Our results focused on the trade-offs between reproduction and immunity when considering the fast–slow continuum of life history traits, however, other non-reproductive life history traits may affect immunity55,56. For instance, bats have higher metabolic capacity which they have evolved for flight55. Their high metabolic rates may have allowed daily activation of the immune system, thus reducing the virulence of the virus and allowing them to be more tolerant of viral infections56. This allows bats to be asymptomatic carriers of a diversity of viruses56,57.

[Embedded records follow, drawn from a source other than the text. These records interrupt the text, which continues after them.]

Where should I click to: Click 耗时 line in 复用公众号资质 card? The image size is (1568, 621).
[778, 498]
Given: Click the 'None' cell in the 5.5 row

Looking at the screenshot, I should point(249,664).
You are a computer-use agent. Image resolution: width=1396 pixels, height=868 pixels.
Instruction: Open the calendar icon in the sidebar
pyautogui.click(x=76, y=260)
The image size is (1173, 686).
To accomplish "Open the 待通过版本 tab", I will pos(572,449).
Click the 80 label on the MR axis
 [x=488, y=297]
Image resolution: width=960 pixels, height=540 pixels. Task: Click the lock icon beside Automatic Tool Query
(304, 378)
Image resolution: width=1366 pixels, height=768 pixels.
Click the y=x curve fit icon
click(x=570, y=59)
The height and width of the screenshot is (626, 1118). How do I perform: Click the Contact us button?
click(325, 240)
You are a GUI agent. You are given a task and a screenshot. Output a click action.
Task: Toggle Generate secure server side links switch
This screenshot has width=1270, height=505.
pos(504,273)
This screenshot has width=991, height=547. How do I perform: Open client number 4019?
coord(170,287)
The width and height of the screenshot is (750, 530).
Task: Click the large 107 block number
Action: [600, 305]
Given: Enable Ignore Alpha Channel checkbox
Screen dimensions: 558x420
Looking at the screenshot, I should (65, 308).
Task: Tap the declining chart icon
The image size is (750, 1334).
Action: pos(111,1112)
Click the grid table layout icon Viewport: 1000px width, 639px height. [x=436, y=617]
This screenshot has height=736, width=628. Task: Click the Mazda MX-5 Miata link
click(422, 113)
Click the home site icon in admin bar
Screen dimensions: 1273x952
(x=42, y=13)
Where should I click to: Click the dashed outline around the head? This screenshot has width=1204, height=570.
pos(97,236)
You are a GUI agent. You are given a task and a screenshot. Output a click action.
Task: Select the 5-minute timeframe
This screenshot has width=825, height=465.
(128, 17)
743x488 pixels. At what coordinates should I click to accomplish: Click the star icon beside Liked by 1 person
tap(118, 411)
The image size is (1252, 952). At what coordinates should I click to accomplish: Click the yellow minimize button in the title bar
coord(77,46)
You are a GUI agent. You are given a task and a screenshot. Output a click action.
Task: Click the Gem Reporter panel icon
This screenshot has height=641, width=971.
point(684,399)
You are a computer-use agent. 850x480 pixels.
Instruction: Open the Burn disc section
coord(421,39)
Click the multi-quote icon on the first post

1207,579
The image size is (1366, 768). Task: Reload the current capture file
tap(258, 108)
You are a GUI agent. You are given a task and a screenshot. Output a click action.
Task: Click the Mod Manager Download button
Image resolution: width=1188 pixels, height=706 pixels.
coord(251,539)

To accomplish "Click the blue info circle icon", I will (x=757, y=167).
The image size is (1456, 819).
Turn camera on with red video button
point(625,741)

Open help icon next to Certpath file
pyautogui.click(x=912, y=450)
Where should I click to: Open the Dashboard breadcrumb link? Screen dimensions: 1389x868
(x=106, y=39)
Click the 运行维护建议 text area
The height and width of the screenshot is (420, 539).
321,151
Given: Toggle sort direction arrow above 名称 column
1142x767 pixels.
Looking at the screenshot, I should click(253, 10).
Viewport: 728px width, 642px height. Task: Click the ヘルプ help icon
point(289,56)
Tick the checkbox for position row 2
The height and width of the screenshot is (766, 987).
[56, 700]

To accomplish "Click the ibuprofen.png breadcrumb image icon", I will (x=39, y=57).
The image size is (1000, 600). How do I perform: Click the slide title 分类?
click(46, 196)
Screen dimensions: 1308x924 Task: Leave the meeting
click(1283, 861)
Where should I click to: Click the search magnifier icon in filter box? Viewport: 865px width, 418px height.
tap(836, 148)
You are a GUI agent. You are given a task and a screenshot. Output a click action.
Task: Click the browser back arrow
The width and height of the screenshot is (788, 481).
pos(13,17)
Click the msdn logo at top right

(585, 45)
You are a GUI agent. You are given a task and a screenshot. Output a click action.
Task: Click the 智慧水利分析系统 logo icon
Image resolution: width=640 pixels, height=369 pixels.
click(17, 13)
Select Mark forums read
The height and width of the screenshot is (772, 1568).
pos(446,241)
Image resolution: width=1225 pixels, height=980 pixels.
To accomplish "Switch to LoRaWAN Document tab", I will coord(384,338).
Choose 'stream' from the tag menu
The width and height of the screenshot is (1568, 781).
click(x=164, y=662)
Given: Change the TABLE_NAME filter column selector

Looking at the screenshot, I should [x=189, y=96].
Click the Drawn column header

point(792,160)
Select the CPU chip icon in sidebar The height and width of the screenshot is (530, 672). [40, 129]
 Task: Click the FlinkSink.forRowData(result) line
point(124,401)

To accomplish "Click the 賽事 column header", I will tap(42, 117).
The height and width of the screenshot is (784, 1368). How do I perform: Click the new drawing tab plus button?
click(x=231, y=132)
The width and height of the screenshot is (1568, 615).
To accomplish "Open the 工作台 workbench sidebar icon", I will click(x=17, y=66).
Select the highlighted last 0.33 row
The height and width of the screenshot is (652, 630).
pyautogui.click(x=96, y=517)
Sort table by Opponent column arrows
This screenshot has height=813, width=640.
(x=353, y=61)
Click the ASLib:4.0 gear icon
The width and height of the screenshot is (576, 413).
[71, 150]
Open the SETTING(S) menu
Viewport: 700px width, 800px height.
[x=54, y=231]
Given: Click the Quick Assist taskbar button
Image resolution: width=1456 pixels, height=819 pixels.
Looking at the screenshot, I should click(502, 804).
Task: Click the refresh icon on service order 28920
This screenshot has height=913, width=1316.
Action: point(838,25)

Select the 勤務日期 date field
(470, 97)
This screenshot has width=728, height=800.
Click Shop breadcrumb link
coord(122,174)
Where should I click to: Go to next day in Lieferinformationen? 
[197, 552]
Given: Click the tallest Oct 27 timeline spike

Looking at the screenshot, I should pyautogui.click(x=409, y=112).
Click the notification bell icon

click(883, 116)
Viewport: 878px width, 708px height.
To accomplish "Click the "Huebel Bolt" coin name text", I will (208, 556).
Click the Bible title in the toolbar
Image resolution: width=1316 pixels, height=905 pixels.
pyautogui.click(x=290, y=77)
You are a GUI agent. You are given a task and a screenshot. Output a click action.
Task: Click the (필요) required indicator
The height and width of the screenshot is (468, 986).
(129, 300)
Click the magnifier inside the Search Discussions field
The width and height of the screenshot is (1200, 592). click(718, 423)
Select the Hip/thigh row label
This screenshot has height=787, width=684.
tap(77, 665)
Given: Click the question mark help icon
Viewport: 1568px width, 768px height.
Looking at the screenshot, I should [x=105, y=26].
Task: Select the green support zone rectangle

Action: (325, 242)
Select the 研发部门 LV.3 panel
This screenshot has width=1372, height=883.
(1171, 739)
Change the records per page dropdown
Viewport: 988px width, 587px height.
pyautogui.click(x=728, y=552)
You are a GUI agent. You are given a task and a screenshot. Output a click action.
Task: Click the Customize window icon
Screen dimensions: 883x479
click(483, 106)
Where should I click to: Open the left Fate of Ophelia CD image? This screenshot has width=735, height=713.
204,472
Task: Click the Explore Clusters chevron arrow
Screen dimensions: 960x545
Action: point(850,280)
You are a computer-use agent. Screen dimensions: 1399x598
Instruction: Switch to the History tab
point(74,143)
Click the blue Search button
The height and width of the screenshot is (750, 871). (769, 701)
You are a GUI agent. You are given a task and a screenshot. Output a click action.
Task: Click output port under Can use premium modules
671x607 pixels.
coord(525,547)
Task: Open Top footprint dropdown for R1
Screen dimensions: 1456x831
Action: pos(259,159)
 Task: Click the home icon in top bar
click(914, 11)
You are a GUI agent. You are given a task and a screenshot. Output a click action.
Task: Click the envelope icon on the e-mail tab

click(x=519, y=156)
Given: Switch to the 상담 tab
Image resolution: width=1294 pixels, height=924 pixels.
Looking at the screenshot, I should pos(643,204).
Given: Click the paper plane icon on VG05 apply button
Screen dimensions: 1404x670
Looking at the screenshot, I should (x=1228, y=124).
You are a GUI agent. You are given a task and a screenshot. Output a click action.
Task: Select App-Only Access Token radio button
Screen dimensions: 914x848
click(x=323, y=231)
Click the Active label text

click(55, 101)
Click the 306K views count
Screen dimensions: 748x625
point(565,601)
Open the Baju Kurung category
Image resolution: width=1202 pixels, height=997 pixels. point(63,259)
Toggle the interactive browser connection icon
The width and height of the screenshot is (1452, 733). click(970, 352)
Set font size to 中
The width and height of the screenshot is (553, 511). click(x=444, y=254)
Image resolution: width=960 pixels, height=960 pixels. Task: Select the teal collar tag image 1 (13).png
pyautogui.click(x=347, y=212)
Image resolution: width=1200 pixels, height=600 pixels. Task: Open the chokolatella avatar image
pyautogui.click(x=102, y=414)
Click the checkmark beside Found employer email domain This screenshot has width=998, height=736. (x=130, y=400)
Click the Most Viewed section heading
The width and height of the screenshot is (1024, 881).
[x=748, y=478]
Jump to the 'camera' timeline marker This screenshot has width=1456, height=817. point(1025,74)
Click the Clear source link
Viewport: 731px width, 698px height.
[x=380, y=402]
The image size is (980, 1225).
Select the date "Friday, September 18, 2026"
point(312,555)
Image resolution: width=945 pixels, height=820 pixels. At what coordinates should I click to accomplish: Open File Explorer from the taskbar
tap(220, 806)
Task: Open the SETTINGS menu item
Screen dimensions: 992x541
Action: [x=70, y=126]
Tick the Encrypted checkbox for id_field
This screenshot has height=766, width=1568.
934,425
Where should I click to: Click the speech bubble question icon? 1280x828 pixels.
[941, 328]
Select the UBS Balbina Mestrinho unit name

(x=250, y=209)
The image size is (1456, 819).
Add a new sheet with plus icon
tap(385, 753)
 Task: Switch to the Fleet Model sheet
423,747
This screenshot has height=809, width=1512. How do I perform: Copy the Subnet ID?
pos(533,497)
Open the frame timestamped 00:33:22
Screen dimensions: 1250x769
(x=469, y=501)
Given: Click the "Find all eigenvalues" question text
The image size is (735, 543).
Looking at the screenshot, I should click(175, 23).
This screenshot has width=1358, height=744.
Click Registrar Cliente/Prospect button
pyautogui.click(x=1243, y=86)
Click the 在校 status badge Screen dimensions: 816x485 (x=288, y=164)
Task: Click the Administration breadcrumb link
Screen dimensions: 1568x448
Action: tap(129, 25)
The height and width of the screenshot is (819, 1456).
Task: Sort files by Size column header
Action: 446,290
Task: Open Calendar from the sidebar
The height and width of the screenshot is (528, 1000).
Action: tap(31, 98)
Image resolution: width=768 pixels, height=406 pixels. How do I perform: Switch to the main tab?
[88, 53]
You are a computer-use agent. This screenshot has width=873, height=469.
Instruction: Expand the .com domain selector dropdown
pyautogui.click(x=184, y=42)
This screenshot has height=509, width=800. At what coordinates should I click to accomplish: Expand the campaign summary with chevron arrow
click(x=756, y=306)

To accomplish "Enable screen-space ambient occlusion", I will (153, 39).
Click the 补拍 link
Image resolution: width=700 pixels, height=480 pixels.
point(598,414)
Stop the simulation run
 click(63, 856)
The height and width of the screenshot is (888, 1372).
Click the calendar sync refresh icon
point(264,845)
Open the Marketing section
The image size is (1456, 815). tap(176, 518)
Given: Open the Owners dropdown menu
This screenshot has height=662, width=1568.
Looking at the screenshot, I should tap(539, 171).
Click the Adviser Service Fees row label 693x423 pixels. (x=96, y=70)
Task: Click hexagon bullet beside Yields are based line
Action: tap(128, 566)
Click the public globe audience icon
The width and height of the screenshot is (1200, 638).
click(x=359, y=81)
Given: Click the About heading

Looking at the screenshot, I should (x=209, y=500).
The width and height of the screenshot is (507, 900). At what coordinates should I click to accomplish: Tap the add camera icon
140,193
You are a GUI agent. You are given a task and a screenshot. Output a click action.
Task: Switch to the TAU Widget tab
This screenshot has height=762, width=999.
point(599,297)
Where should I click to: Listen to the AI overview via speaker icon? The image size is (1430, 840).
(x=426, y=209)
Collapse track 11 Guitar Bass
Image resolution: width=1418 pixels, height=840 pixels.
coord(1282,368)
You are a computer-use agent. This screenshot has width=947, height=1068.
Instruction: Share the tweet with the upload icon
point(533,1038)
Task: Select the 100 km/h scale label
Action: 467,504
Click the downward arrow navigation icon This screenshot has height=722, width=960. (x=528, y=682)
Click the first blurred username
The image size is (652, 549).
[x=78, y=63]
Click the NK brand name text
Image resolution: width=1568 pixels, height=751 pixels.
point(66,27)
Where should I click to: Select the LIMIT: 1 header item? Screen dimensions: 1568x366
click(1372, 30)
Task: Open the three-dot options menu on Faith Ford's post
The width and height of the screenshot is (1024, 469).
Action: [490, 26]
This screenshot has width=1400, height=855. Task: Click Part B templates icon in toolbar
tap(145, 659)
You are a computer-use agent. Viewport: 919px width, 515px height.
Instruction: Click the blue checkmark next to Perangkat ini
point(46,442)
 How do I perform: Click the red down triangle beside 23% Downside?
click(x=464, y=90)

Our analysis was at the species level and thus, some of our predictors were at a macro scale with low spatial and temporal resolution. This results in limitations to our study as the models do not account for different populations hosting varying pathogen richness, host and vector species community interactions, and temporal variations in predictors and pathogen richness. Some possible predictors of pathogen richness (i.e., species metabolic rate and hunting pressure) were omitted from our analysis due to data limitations. Furthermore, as the models made predictions for species without pathogen richness data, these predictions cannot be validated and should be treated with caution. Thus, we call for further research toward neglected species to monitor potential disease reservoir and prevent the emergence of future zoonotic diseases.

Conclusion

All models concur that species geographic range area is an important predictor and is positively correlated with pathogen richness. Moreover, our results show that there is no simple linear relationship between fast–slow continuum of life history traits and pathogen richness. Instead, there is a duality in the relationship where pathogen richness increases for very fast-lived and very slow-lived species. Our models can be used to guide searches for pathogen diversity in understudied systems which have the potential for zoonotic disease spillover. This aids in identifying mammalian species that should be prioritized for disease surveillance. Specifically, taxonomic orders Carnivora, Proboscidea, Artiodactyla, and Perissodactyla were predicted to host high pathogen richness.